Proteoglycan carrier of human platelet factor 4. Isolation and characterization.

A large scale purification procedure for the human platelet factor 4 proteoglycan carrier molecule has been developed. A yield of 46% and a 33,000-fold purification have been achieved, using poly-L-lysine-Sepharose affinity column chromatography, PF4-agarose affinity column chromatography, and Bio-Gel A-0.5m gel filtration. The purified proteoglycan migrates as a single band during electrophoresis on cellulose acetate strips. A single symmetric peak was observed in sedimentation velocity analysis with an s value of 2.85. The molecular weight of the proteoglycan was determined to be 53,000 by sedimentation equilibrium.
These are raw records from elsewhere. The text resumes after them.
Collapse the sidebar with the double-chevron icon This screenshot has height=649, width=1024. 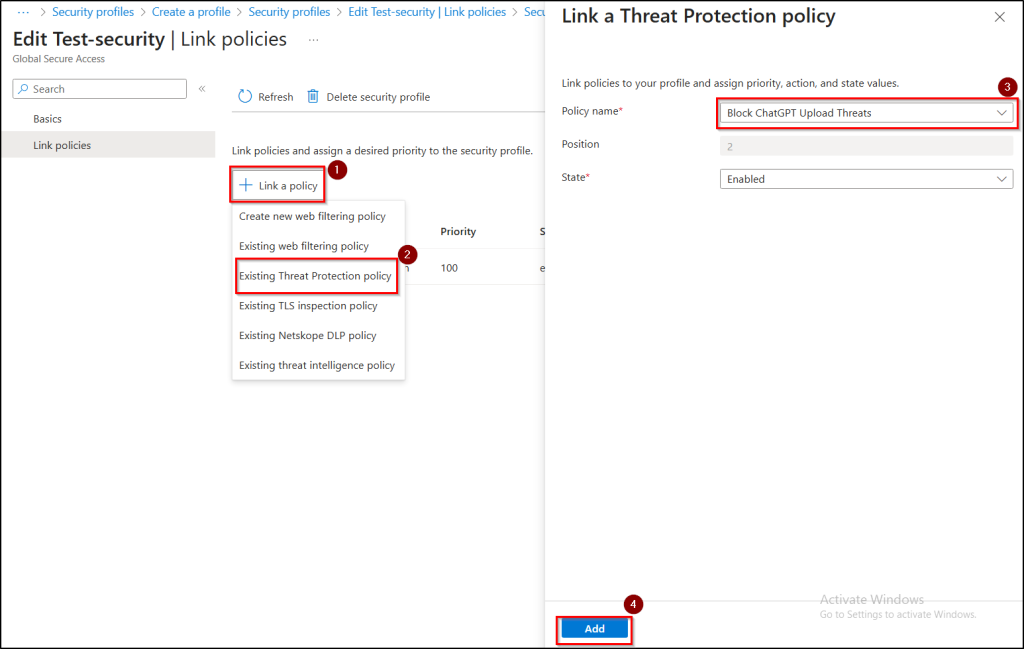201,89
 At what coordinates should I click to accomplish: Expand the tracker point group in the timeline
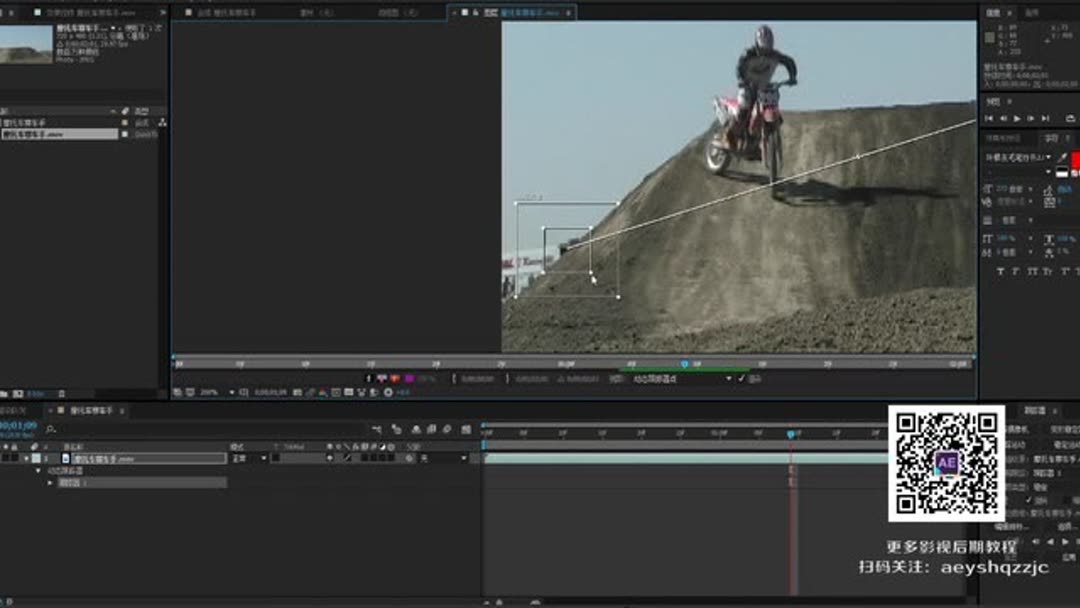pos(49,482)
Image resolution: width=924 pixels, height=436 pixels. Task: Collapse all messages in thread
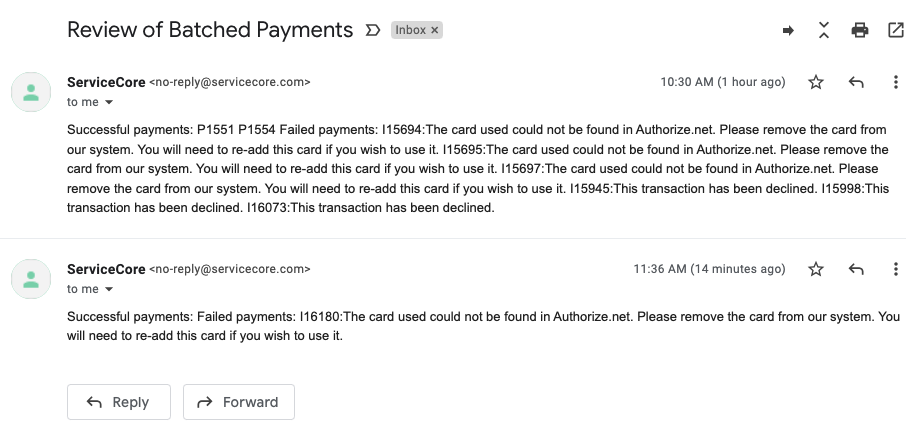click(x=824, y=30)
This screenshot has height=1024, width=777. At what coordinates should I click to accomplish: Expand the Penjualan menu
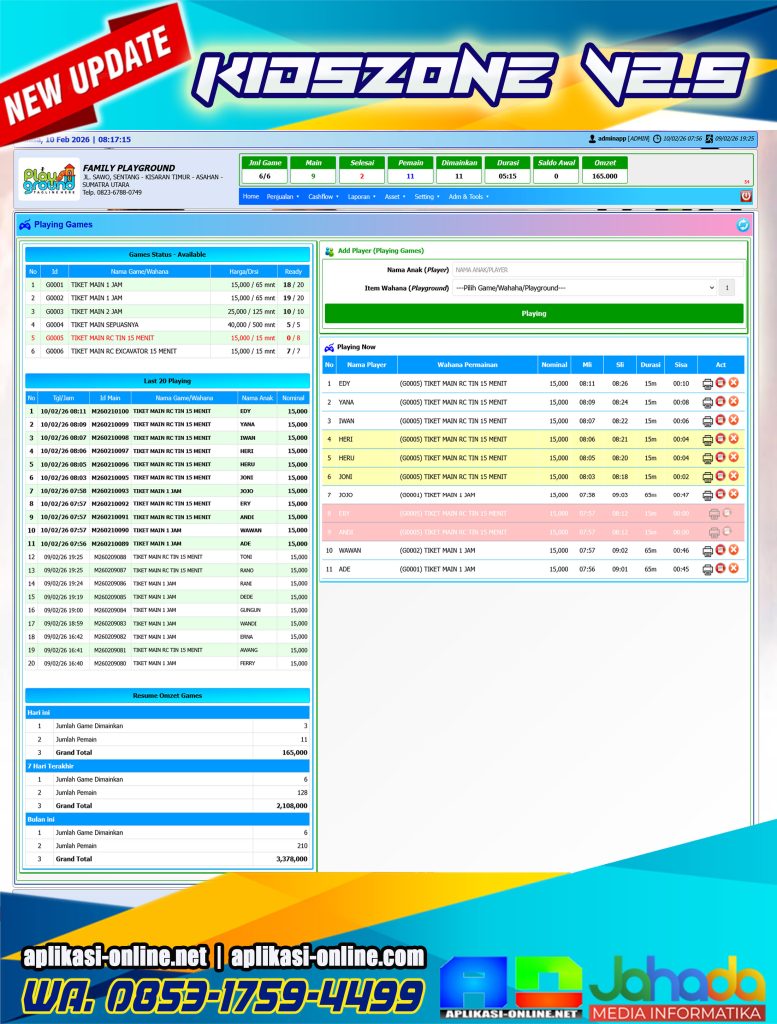[281, 197]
The purified proteoglycan contains 32% uronic acid, 31% galactosamine, 6.1% sulfate, and 9.9% protein. Aspartic acid, glutamic acid, leucine, glycine, and serine account for 55% of the total amino acids. The chondroitinase AC digest of the proteoglycan is sensitive to hydrolysis by chondro-4-sulfatase but not by chondro-6-sulfatase, indicating the presence of chondroitin 4-sulfate but not chondroitin 6-sulfate in the proteoglycan molecule. The interaction between this proteoglycan carrier of human PF4 and PF4 is strongly ionic strength-dependent. 0.3 M NaCl is required to dissociate the proteoglycan PF4 complex.